Nunca se abraçavam. Ele via a barra da saia-de-secretaria passando apressada pela casa: papel-higiênico-nariz escorrendo, roupa-de-cama, frango assado, compras do mês, psicólogo. A voz alta nunca gostou de portas trancadas. Pudesse, invadia o banheiro e mesmo na hora mais íntima, na privada, no cheiro, se imisucuiria por cada poro. Cada cômodo da casa, por sua vez, era uma mistura de presença e ausência, plena. Não como o copo, que vazio está cheio de ar. Mas a superficialidade dos movimentos ativos e penetrantes, nutriam no menino uma cadeia de esperanças de paragens mais demoradas. E quieto, um dia, mesmo à contragosto de seus pulmões, ele foi embora. 
Levou na mala o lápis que ela apontava convicta e impaciente sempre que ele gentilmente tímido convidada ao ofício: "mãe, me ajuda com a lição?" - ela não sabia das confissões que tocava no rasgar o grafite desgastado contra a madeira. Alto, levava os pulos dados, incessantes, nas quadras e as braçadas salgadas. Levou dentro uma ressaca de alto mar.
Atravessou o deserto e deixou no seu rastro de água de lágrima. Venceu as fronteiras dos sofás vigiados e amava sob as máquinas de lavar. Escrevia cartas, poemas secretos, cravava os dentes nas coxas, nos decotes.
Ela via pela janela a vida passar, feito a Carolina. E da vizinha Janaína, com seus cabelos de espuma, sabia pouco ou quase nada, exceto das ferrugens a consertar. Os cômodos da casa extensões suas. Suas nervuras. Convicta, abalada, abandonada. Ferrugens na alma - se ela soubesse como Janaína, sua vizinha, é boa nessas feridas.
A barra da saia dela entretanto, não sairia de dentro, também, assim, tão fácil.

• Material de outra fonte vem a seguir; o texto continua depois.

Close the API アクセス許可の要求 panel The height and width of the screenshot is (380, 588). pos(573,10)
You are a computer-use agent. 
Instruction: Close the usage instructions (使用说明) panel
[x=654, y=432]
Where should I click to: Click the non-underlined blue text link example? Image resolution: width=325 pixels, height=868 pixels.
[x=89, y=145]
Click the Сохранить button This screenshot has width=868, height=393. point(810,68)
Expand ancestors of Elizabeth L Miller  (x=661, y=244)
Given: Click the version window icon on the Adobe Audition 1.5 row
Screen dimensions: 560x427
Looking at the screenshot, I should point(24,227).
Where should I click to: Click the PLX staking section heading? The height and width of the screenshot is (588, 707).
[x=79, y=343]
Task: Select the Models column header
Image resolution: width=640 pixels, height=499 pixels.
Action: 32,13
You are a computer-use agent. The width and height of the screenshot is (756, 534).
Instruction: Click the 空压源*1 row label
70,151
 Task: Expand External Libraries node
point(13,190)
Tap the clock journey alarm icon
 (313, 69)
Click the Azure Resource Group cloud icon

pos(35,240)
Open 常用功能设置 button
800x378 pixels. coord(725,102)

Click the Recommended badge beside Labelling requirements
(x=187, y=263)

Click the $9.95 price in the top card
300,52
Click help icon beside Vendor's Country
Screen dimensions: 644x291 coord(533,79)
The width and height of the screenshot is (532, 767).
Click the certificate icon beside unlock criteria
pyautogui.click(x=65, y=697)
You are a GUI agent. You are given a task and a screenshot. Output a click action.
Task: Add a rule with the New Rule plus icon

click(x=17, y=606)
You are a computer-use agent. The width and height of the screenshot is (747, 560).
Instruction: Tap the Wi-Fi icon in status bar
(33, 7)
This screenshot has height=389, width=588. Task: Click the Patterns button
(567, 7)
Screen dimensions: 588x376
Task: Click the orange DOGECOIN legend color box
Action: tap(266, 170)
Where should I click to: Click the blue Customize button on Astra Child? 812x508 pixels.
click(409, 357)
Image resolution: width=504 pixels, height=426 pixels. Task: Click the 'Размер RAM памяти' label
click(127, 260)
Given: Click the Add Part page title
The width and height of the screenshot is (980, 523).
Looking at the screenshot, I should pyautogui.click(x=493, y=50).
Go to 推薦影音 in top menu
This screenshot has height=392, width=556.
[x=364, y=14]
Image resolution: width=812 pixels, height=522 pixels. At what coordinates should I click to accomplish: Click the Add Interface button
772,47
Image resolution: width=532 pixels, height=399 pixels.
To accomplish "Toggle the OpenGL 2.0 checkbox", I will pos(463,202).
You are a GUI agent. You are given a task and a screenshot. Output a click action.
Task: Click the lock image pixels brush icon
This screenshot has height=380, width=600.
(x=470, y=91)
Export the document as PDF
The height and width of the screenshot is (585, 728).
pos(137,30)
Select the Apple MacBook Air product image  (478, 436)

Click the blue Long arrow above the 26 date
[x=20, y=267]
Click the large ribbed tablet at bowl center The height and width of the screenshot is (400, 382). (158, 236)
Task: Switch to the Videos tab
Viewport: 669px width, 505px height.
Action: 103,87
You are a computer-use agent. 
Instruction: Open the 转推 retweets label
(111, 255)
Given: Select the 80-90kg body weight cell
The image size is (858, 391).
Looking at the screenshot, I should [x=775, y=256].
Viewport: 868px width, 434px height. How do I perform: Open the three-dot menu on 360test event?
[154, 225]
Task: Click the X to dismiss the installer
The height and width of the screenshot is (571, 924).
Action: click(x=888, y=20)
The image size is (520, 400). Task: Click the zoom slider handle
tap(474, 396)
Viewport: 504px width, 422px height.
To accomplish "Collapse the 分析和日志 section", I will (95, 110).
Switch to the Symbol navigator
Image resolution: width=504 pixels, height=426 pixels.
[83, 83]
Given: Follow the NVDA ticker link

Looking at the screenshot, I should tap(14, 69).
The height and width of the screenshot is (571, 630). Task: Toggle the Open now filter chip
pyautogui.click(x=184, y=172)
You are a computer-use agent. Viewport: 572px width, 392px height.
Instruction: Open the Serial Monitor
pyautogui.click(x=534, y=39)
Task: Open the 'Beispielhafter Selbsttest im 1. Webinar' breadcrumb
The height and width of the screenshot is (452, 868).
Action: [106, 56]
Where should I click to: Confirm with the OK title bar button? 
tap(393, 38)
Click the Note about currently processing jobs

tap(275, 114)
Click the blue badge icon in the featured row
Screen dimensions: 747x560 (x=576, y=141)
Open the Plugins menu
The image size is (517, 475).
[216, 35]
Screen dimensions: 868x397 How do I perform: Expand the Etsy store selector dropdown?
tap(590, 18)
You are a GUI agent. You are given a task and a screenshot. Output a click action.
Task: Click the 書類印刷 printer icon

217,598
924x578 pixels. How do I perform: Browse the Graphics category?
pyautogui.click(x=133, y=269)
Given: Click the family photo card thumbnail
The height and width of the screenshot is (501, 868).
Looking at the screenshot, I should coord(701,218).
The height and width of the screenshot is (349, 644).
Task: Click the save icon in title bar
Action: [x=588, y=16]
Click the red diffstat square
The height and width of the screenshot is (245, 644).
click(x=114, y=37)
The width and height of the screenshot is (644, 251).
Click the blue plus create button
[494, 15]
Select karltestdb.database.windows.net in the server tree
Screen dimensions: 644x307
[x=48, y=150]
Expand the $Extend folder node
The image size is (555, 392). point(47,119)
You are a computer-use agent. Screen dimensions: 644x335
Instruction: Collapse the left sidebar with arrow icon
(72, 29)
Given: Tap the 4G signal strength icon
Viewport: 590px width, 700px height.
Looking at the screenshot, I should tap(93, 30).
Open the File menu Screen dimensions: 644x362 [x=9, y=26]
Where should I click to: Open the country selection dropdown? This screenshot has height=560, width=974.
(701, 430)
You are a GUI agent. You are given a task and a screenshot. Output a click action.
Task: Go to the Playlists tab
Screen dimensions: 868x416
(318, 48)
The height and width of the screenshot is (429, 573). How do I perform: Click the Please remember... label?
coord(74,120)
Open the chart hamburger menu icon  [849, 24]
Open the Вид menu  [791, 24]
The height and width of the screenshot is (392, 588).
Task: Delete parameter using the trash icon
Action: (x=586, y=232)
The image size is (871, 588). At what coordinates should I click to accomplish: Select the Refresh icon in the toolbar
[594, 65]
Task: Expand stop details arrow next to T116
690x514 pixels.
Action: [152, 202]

Pouco também avança essa escrita que sombreia os laços do real com pitadas blasè. Agora mesmo estavam ali, ao redor da mesma mesa, que o mundo roda... rememoravam no idioma natal - ventre, olhar, suor e partigiano - viagens que nunca fizeram, com roteiro de filme que nunca vi. Nas frestas das portas, dá pra espiar um amor cansado, mas vívido. De tropeços, com mancadas, muletas, aparelhos sonoros, controles, ventiladores, trancas nas portas, as lágrimas que rolam são afeto re-contido. Ele, meio bobo, com palavras nas mãos, ainda espera o abraço. Sem sombra, nem pavor, um milagre bate na porta: descem juntos pelo elevador e de fronte à porta de vidro, ele, não mais menino, e ela, não mais de saia, se tocam, se aninham e caminham com dedos entrelaçados pela orla da praia.